Works on any shellcode, regardless of lifter coverage. Useful for stageless cobalt, exotic syscall-heavy payloads, anything too large or weird to virtualize. Loses the per-instruction virtualization defense but keeps the full per-seed VM polymorphism on the wrapper.
Build pipeline
How --pack wraps the original shellcode as an encrypted data island behind a one-instruction synthetic IR program.
flowchart TB
A[shellcode.bin] --> SKIP[skip CFG build, skip lift]
SEED[seed u64] --> VMC[VMConfig polymorphism axes as in default mode]
SKIP --> SYN[synthesize 1-insn IRProgram: one block with JMP_NATIVE Imm 0 Width Q]
SYN --> SETF[VMConfig::set_pack_mode true, set_data_island_size shellcode.size]
SETF --> ENC[BytecodeBuilder encodes the 1 insn into ~35 bytes]
ENC --> CDATA[data island = entire shellcode bytes verbatim]
CDATA --> ECIPH[encrypt shellcode bytes with cipher_init as the data island]
ENC --> ECIPH2[encrypt bytecode + block table + handler table]
VMC --> STUB[VMCodeGen::emit_full]
STUB --> FLAG[data_island_init_flag byte starts at 0 because pack_mode true]
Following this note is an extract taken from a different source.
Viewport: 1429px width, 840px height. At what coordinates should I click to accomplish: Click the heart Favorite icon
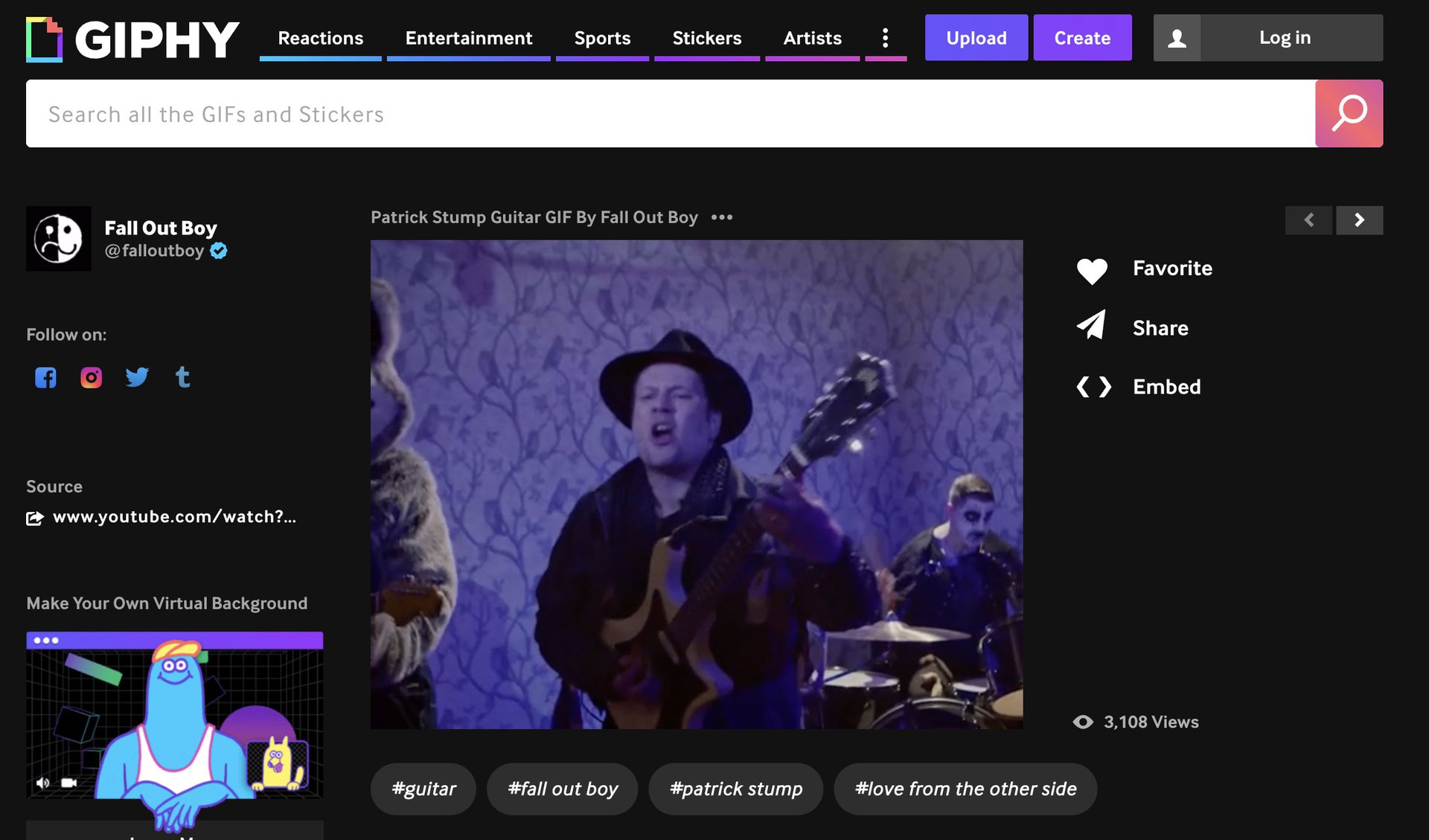[x=1092, y=269]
STUB --> ASM[finalize layout]
ECIPH --> ASM
ECIPH2 --> ASM
FLAG --> ASM
ASM --> OUT[out.bin]
Runtime flow
What the pack wrapper does on first entry, including the gated lazy decrypt of the data island and the single synthetic JMP_NATIVE that hands control to the now-plaintext shellcode.
flowchart TB
ENTRY[blob entry] --> PROL[prologue + state init]
PROL --> SKIP_DI[skip data island decrypt because data_island_size gated on pack_mode false at build]
SKIP_DI --> DBT[decrypt block table in place]
DBT --> DHT[decrypt handler table in place + runtime nonce XOR]
DHT --> DISP[dispatcher fetches first opcode = JMP_NATIVE]
DISP --> NH[emit_native_handler entry]
NH --> GATE{data_island_init_flag == 0?}
GATE -- yes --> SAVE[save cipher_state and ip to kPreDecryptCsOff/IpOff slots]
SAVE --> RESET[reset cipher_state to cipher_init]
RESET --> LOOP[decrypt data island in place byte by byte]
LOOP --> RESTORE[restore cipher_state and ip from saved slots]
RESTORE --> SETFLAG[set data_island_init_flag = 1]
GATE -- no --> CONT[skip the decrypt body]
SETFLAG --> CONT
CONT --> FETCH_TGT[fetch JMP_NATIVE operand: tag = 0, imm = 0]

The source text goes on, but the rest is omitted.